New research by an international team of scientists led by the National Center for Atmospheric Research (NCAR) indicates that China’s restrictions on motor vehicles had the side benefit of dramatically cutting emissions of carbon dioxide by 24,000 to 96,000 metric tons (about 26,500 to 106,000 U.S. tons) during the event.
To put this in perspective, the authors note that this reduction by a single city represents more than one-quarter of 1 percent of the emissions cut that would be necessary worldwide, on a sustained basis, to prevent the planet from heating up by more than about 2 degrees Celsius (3.6 degrees Fahrenheit) by the end of this century. That is the amount of heating generally considered to lead to major societal impacts.
While scientists have long known that reduced traffic would lead to lower carbon dioxide emissions, precise estimates for an actual urban area are difficult to calculate.
“The Beijing Olympics allowed us to actually measure what happens when people drive much less, and it turns out that it makes quite a substantial difference to our climate,” says NCAR scientist Helen Worden, the lead author. “People may think their choice of how to commute to work doesn’t make a difference, whether driving their cars or riding their bikes. But on a large scale, it really does.”
Funded primarily by NASA, the study was published in Geophysical Research Letters, a publication of the American Geophysical Union. It was co-authored by researchers at the University of Iowa, the University of Tsinghua in Beijing, Argonne National Laboratory, and the Jet Propulsion Laboratory. NCAR is sponsored by the National Science Foundation.
-----Clearing the air for Olympians-----
As China has industrialized in recent decades, residents of Beijing and other major cities have been subjected frequently to unhealthy levels of air pollutants. To provide better air quality during the 2008 Olympics, Chinese officials imposed stringent limits on motor vehicle use, including banning 50 percent of privately owned vehicles on any single day because of alternate-day driving requirements. They also imposed limits on industry and temporarily suspended construction activity.
Recent research has confirmed that the restrictions successfully reduced levels of air pollutants such as carbon monoxide and ozone. Worden and her colleagues, using new methods in satellite observations and computer simulations, were also able to estimate the impact on carbon dioxide, a powerful greenhouse gas.
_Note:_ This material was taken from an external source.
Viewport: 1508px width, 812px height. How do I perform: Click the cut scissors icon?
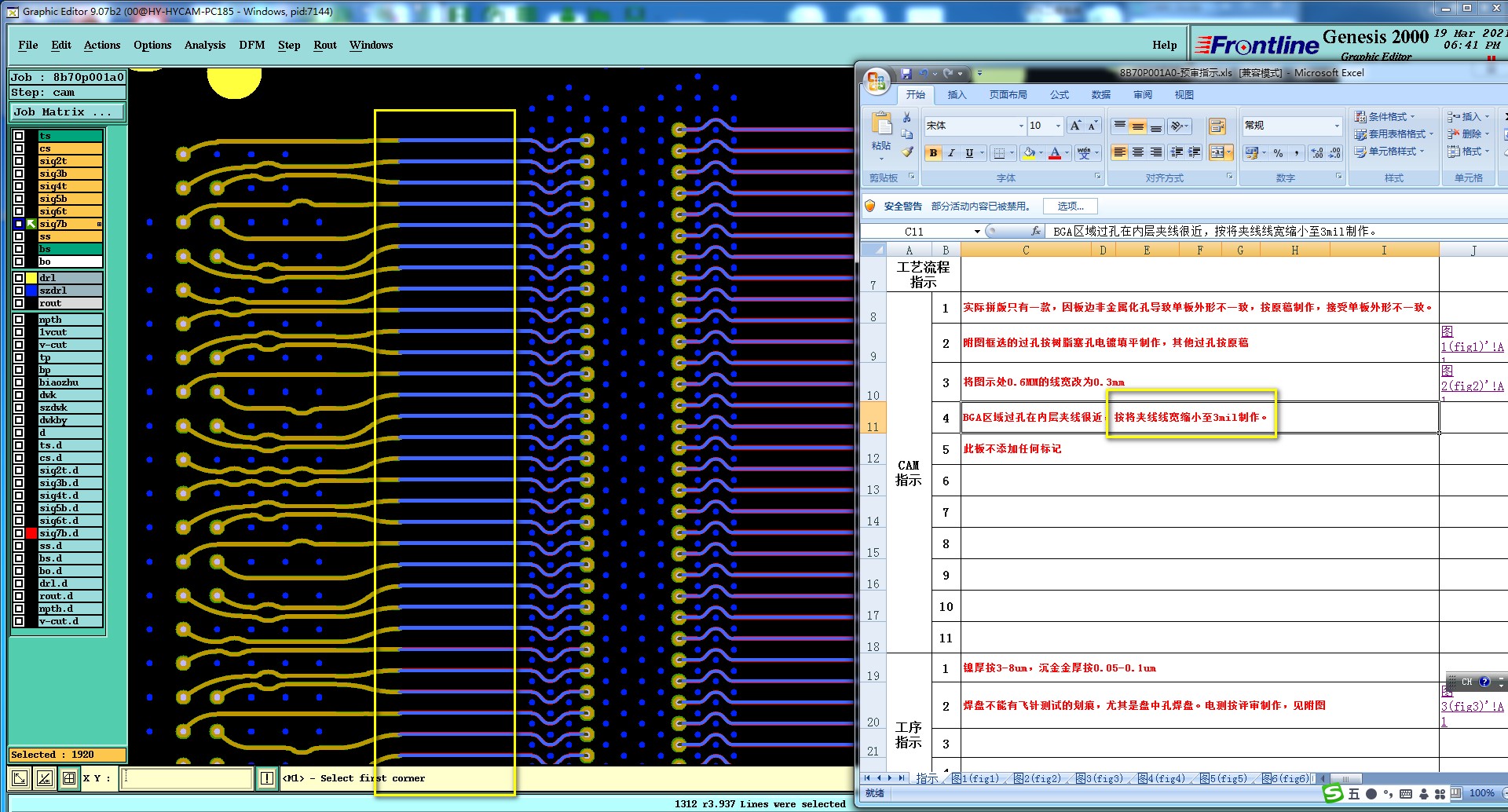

“This implies that sustained controls on urban transportation emissions, on the scale implemented in Beijing, could potentially provide a significant part of [emissions reduction],” the study concludes. “However, in this study, we do not address the sustainability of these controls or the feasibility of applying traffic restrictions in other cities.”
The study measured the effect of driving reductions and did not focus on China’s policy during the Olympics.
-----From monoxide to dioxide-----
The research required several steps. Worden and her colleagues first turned to an instrument developed by NCAR and the University of Toronto called MOPITT (Measurements of Pollution in the Troposphere), which flies aboard NASA’s EOS-Terra Satellite. The instrument’s measurements, analyzed with a new multispectral data product, enabled the researchers to estimate the amount of carbon monoxide in the Beijing atmosphere in August 2007, without traffic restrictions, and in August 2008, during the Olympics.
The researchers then inferred the amount of carbon dioxide emissions by drawing on other studies in Beijing that have measured the ratio of emissions of the two gases at 0.03 grams of carbon monoxide to 1.0 grams of carbon dioxide. They used supercomputer simulations by the NCAR-based Weather Research and Forecasting model (WRF) to fill in gaps in the observations because MOPITT could not obtain measurements during overcast days. The computer model also enabled the researchers to focus on carbon dioxide emissions from motor vehicles as opposed to other sources, such as factories.
“We knew there had to be some reduction in carbon dioxide from the Beijing traffic restrictions, and this experiment enabled us to find out how much,” Worden says.
She adds that the same study could not be done for this summer’s London Olympics, partly because the surface and cloud conditions in London aren’t as favorable for the measurements of carbon monoxide near the surface from MOPITT. In addition, London is very different from Beijing in terms of pollution controls and it has already restricted traffic in the central city for several years.